Three concerns are noted with respect to using Medicare rates as the base. “First, any distortion in Medicare prices due to challenges in setting prices administratively (political capture, unresponsiveness to changes in the cost of production, and so forth) will get amplified in the commercial market. … Second, Medicare fees are set based on the estimated cost of serving Medicare patients. Analogous costs for commercial patients, generally younger and with fewer comorbid conditions, may differ, particularly for services not commonly delivered to Medicare beneficiaries, such as childbirth. Finally, to the extent that Medicare prices are transmitted (with a multiplier) to the commercial sector, there will be greater political pressure to raise Medicare prices, causing program expenditures to rise.”

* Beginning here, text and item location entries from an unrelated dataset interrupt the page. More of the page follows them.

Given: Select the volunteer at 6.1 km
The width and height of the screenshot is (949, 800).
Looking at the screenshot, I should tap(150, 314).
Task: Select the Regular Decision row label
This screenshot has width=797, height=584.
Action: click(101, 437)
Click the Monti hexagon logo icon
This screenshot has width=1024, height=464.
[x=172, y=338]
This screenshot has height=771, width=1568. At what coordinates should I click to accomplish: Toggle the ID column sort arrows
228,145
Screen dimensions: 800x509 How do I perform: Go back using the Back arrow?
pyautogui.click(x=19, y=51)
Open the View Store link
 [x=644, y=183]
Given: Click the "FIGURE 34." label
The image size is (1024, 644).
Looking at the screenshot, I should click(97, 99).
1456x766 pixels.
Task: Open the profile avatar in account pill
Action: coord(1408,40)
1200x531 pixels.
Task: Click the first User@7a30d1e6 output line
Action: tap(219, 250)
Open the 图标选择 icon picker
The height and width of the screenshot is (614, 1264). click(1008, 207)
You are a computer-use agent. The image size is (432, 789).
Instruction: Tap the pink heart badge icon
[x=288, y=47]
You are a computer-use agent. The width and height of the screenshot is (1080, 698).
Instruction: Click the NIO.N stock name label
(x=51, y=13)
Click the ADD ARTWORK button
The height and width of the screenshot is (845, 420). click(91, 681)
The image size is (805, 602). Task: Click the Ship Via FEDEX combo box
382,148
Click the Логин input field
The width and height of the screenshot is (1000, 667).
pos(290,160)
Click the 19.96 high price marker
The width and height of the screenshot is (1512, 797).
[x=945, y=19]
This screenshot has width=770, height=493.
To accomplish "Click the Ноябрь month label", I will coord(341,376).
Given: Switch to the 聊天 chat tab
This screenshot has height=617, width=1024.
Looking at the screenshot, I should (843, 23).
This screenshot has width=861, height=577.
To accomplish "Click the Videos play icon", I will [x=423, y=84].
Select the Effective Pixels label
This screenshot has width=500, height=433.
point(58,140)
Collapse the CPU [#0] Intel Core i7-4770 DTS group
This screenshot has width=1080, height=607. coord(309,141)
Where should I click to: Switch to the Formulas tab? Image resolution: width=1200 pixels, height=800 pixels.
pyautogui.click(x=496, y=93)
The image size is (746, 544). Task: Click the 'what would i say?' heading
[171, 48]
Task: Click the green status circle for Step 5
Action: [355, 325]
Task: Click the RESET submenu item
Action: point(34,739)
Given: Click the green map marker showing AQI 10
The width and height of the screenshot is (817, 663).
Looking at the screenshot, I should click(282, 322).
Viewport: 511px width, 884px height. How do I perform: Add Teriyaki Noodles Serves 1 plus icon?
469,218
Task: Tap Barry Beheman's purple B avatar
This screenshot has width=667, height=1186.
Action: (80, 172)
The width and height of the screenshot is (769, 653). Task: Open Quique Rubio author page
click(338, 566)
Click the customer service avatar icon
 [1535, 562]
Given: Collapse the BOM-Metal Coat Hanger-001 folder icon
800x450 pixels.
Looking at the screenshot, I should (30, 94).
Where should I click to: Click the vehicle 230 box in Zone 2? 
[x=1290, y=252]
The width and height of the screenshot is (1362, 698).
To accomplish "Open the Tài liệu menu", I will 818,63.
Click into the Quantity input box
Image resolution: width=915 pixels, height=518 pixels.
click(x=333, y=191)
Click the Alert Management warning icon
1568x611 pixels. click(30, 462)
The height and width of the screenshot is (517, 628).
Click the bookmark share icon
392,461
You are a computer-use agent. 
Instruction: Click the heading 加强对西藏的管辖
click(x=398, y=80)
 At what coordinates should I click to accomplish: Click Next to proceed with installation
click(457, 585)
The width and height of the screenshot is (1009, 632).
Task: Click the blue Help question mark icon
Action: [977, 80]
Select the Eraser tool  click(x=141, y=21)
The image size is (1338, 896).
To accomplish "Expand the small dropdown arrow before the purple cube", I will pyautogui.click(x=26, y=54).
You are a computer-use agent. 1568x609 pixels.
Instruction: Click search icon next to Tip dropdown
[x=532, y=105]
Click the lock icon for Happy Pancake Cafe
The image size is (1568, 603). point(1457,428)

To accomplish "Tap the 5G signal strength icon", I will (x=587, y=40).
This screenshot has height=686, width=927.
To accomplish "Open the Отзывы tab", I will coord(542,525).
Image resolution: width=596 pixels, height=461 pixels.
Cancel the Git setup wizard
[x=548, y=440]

We too think that the legislative efforts to reign in surprise medical bills are misplaced, although we do not advocate legislatively imposed price caps. We see two issues with the draft legislation we have reviewed. First, efforts to set prices for out-of-network medical services would almost always result in materially higher costs than those incurred by the self-funded reference-based plans we represent. Because our patient advocacy has reduced the cost of the balance bills referred to us by more than 98%, almost any measure greater than the repriced amount would be more unfavorable to the plans and patients. Second, those bills which propose some form of arbitration deprive the patient (our client) of the patient’s most effective weapon to challenge any balance bill, the right to a trial by jury. Jurors’ ingrained hostility to insurers and high medical bills are the patient’s best friends.